## PROBLEM DETAILS
Drop every picture and copy exactly the lines from the one with "Cookie Policy (67, 1943)" through the last line of the listing below.

## EXTRACTED RECORDS

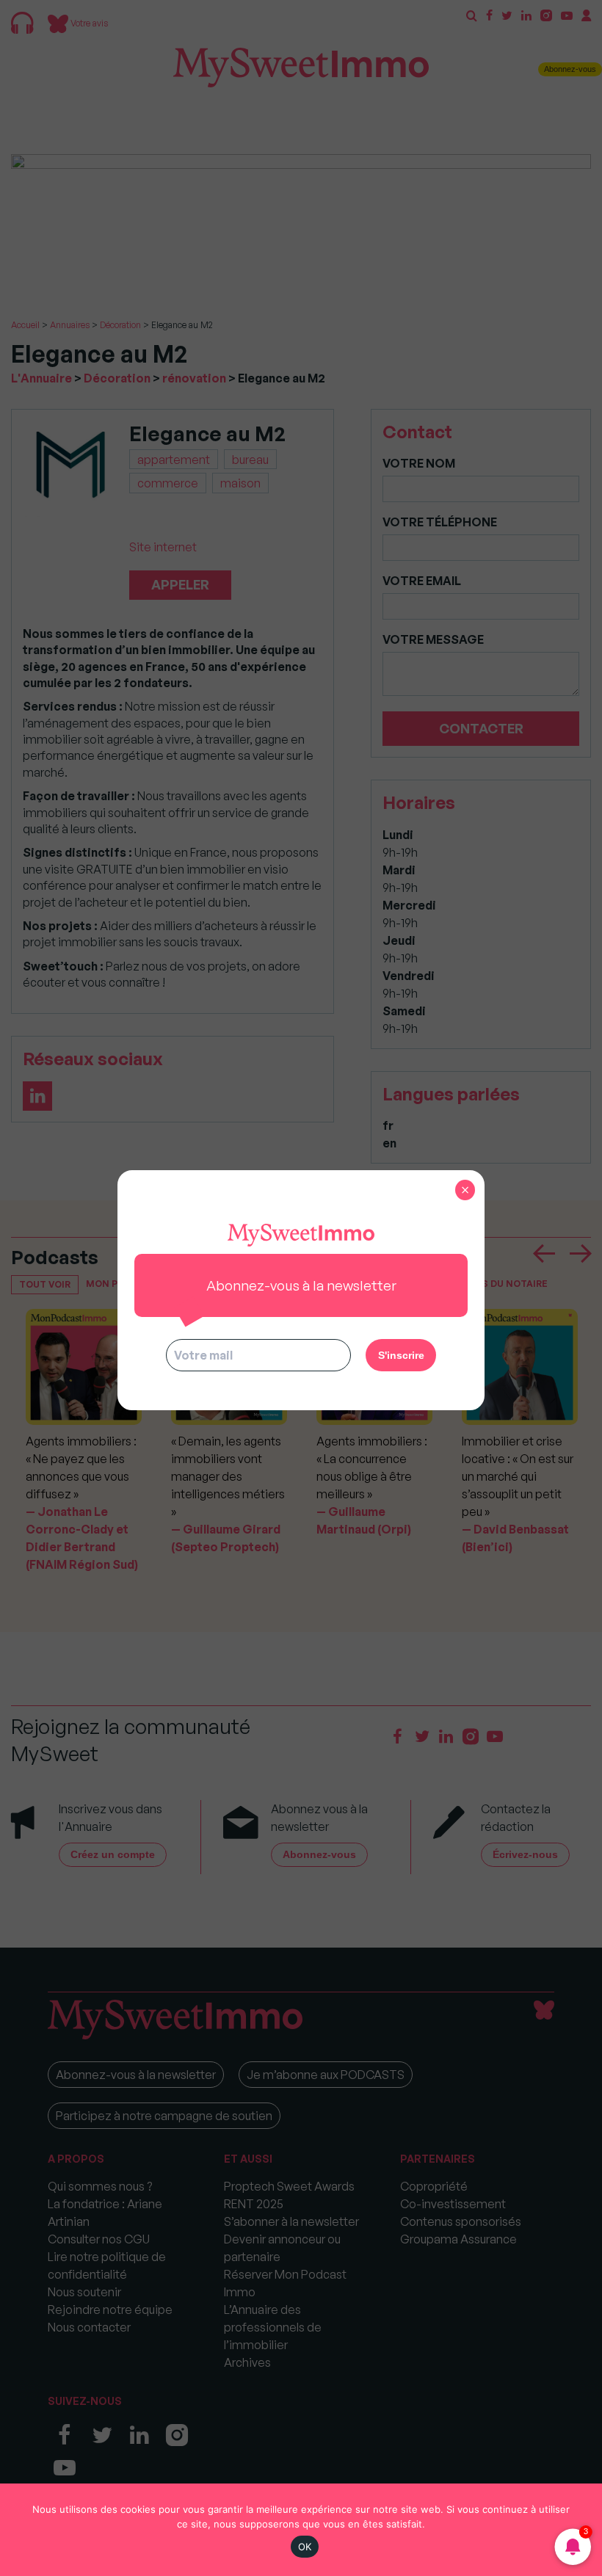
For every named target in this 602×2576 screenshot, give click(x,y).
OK (305, 2547)
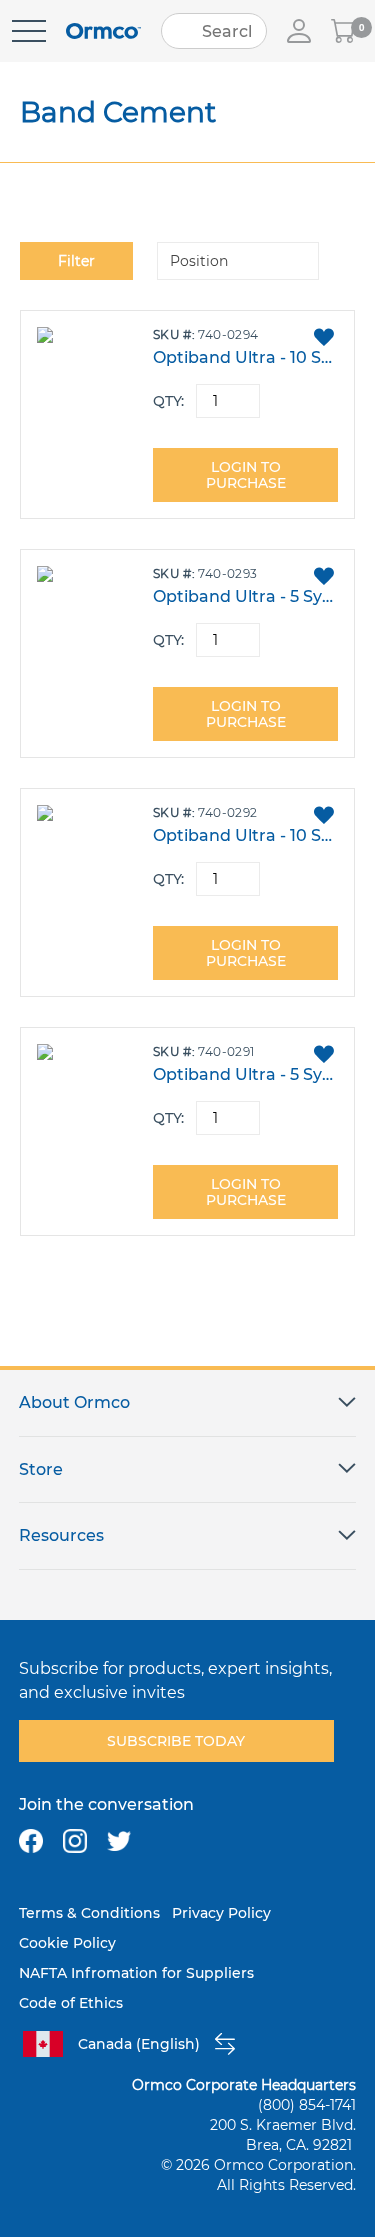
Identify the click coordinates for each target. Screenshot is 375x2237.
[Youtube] (207, 1841)
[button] (323, 337)
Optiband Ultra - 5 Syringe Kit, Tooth (245, 1074)
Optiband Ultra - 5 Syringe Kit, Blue (245, 596)
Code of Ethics (71, 2003)
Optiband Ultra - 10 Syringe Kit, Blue (245, 357)
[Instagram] (75, 1841)
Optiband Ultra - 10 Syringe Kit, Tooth (245, 835)
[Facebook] (31, 1841)
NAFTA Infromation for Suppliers (136, 1973)
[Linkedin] (163, 1841)
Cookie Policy (67, 1943)
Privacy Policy (221, 1913)
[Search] (183, 31)
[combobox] (214, 31)
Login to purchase (246, 475)
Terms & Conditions (89, 1913)
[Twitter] (119, 1841)
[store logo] (103, 31)
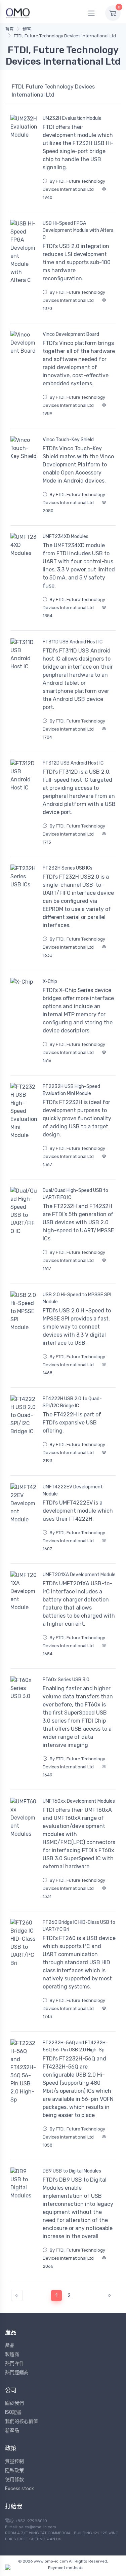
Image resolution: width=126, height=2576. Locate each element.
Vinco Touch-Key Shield (68, 440)
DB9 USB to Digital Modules (72, 2171)
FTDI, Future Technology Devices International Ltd (65, 35)
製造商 (12, 2354)
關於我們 (14, 2403)
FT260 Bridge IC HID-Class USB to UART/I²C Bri (79, 1925)
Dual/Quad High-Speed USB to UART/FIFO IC (75, 1194)
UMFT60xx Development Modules (79, 1801)
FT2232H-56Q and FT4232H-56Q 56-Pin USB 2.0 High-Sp (75, 2046)
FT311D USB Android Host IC (72, 642)
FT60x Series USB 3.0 (66, 1680)
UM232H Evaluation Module (72, 118)
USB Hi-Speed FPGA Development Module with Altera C (78, 230)
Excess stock (19, 2489)
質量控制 (14, 2461)
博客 (27, 29)
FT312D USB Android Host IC (73, 763)
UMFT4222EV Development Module (73, 1490)
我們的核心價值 (21, 2421)
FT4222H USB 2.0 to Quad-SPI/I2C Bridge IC (72, 1402)
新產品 (12, 2430)
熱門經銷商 (17, 2372)
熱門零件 (14, 2363)
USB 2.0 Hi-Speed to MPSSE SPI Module (77, 1298)
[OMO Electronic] (17, 13)
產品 (9, 2345)
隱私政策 (14, 2470)
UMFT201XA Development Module (79, 1575)
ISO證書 (13, 2412)
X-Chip (50, 981)
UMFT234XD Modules (65, 536)
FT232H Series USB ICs (67, 868)
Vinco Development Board (71, 334)
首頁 (9, 29)
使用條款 (14, 2479)
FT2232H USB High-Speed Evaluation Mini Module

## RESULT OF THE EXERCISE
Cookie Policy (67, 1943)
Privacy Policy (221, 1913)
[Search] (183, 31)
[combobox] (214, 31)
Login to purchase (246, 475)
Terms & Conditions (89, 1913)
[Twitter] (119, 1841)
[store logo] (103, 31)
Image resolution: width=126, height=2576. Locate each element.
Vinco Touch-Key Shield (68, 440)
DB9 USB to Digital Modules (72, 2171)
FTDI, Future Technology Devices International Ltd (65, 35)
製造商 (12, 2354)
關於我們 (14, 2403)
FT260 Bridge IC HID-Class USB to UART/I²C Bri (79, 1925)
Dual/Quad High-Speed USB to UART/FIFO IC (75, 1194)
UMFT60xx Development Modules (79, 1801)
FT2232H-56Q and FT4232H-56Q 56-Pin USB 2.0 High-Sp (75, 2046)
FT311D USB Android Host IC (72, 642)
FT60x Series USB 3.0 (66, 1680)
UM232H Evaluation Module (72, 118)
USB Hi-Speed FPGA Development Module with Altera C (78, 230)
Excess stock (19, 2489)
質量控制 (14, 2461)
博客 (27, 29)
FT312D USB Android Host IC (73, 763)
UMFT4222EV Development Module (73, 1490)
我們的核心價值 (21, 2421)
FT4222H USB 2.0 to Quad-SPI/I2C Bridge IC (72, 1402)
新產品 (12, 2430)
熱門經銷商 (17, 2372)
熱門零件 (14, 2363)
USB 2.0 Hi-Speed to MPSSE SPI Module (77, 1298)
[OMO Electronic] (17, 13)
產品 (9, 2345)
隱私政策 (14, 2470)
UMFT201XA Development Module (79, 1575)
ISO證書 (13, 2412)
X-Chip (50, 981)
UMFT234XD Modules (65, 536)
FT232H Series USB ICs (67, 868)
Vinco Development Board (71, 334)
首頁 (9, 29)
使用條款 (14, 2479)
FT2232H USB High-Speed Evaluation Mini Module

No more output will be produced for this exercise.